The expedited review and approval of new drugs by the Food and Drug Administration may have exposed some patients to substantial safety risks, according to a study published in JAMA Internal Medicine.
The study analyzed 20 new drugs that were approved by the FDA in 2008 – including Johnson & Johnson’s opioid pain medicine Nucynta (tapentadol). Eight drugs were given expedited review and 12 had a standard review.
The researchers found that expedited drugs underwent an average of just over 5 years of clinical testing before being approved, compared to 7.5 years for those that had a standard review.
Perhaps more importantly, the number of people tested during clinical trials was substantially different: during expedited reviews a median of 626 patients were exposed to a drug, compared to 2,133 in a standard review.
“The study shows that new drugs – especially novel drugs – are developed and approved quickly, but that testing is modest and many safety questions are left unanswered for years,” study co-author Thomas Moore of the Institute for Safe Medication Practices told Pharmalot.
“The testing of new drugs has shifted from a situation in which most testing was conducted prior to initial approval to a situation in which many innovative drugs are more rapidly approved after a small trial in a narrower patient population, with extensive additional testing conducted after approval,” wrote Moore and co-author Curt Furberg, a professor at Wake Forest School of Medicine.
In many cases, the additional testing was never done. For the 20 new drugs approved in 2008, the FDA required 85 follow-up safety trials. By January, 2013, only 40% of those studies had been completed.
The expedited review process was implemented by the FDA after pharmaceutical companies, lobbyists and medical associations urged the agency to speed up the approval process so that promising new drugs could reach patients sooner.
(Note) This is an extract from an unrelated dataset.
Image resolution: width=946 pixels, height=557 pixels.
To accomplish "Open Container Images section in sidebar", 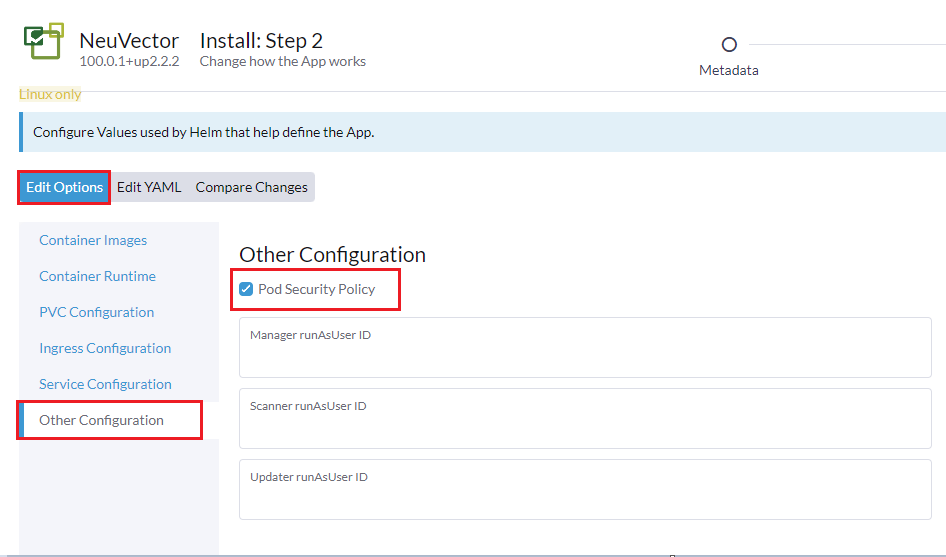I will coord(93,240).
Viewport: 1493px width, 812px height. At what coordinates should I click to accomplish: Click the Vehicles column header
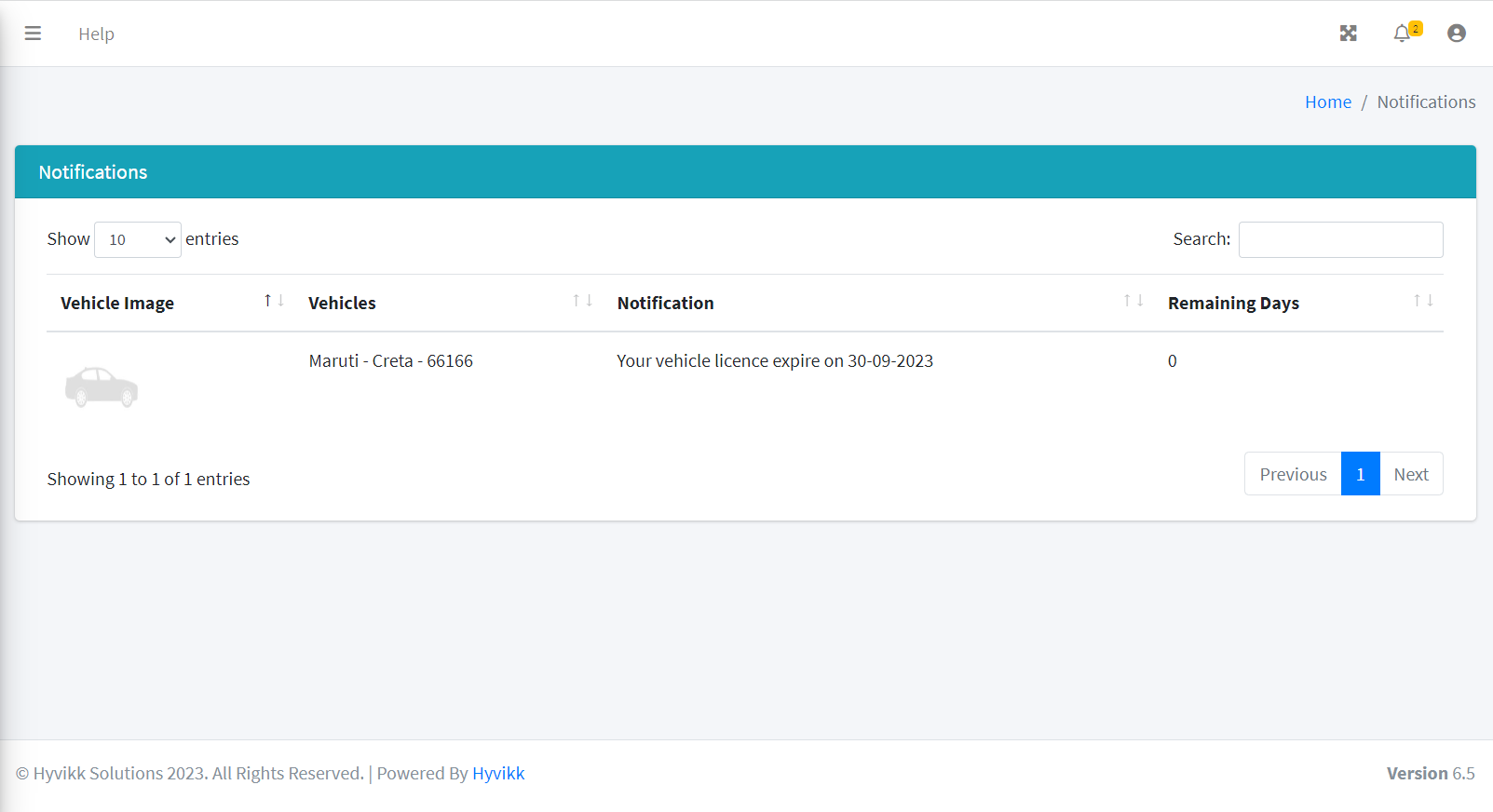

Critics warned the FDA was approving drugs before they were fully tested.
Since the 20 new drugs were approved in 2008, Moore and Furberg found that “substantial additional risks” were found in 7 of them.
“As many safety questions were not answered prior to drug approval, some patients may have been exposed to safety risks that had not been well characterized,” they said.
But even when given a standard review, safety issues arose once a new drug was on the market. One such drug, Johnson & Johnson’s painkiller Nucynta (tapentadol) had the most new risks of the 20 drugs approved in 2008; with 4 items in a new Boxed Warning, 3 new contradictions and one more restricted indication.
Nucynta, a Schedule II controlled drug, was originally approved for the treatment of moderate to severe acute pain. In 2011, an extended-release formulation (Nucynta ER) was approved for the treatment of moderate to severe chronic pain. Nucynta is often prescribed for the treatment of diabetic neuropathy.
Asked to comment on its review process, the FDA said in a statement that “the expedited development programs are working as intended by getting promising new drugs to patients more quickly.”
“In situations of serious and life-threatening diseases with unmet medical need, patients and physicians who treat them have told us repeatedly that they are willing to accept greater uncertainty about risk in order to have access to the hope of improved treatment today.”
The FDA also said it had a “robust program for postmarketing surveillance.”
But in an accompanying editorial, Daniel Carpenter, a professor of government at Harvard University, was sharply critical of the FDA’s review process, calling it “growing hodgepodge of exceptions to the rule of rigorous premarket review.”
Carpenter also warned that further efforts by the Obama administration to speed up the review process could backfire and destroy public trust in the health care system.
“If regulation fails and physicians and the public do not have evidence based trust in drugs, fewer drugs are prescribed, patients do not receive therapies that might help them, investment drops accordingly, and the social foundations of the health system are weakened, “ Carpenter wrote.
“In the absence of sound, independent evidence and underlying trust, just about everything can go wrong.”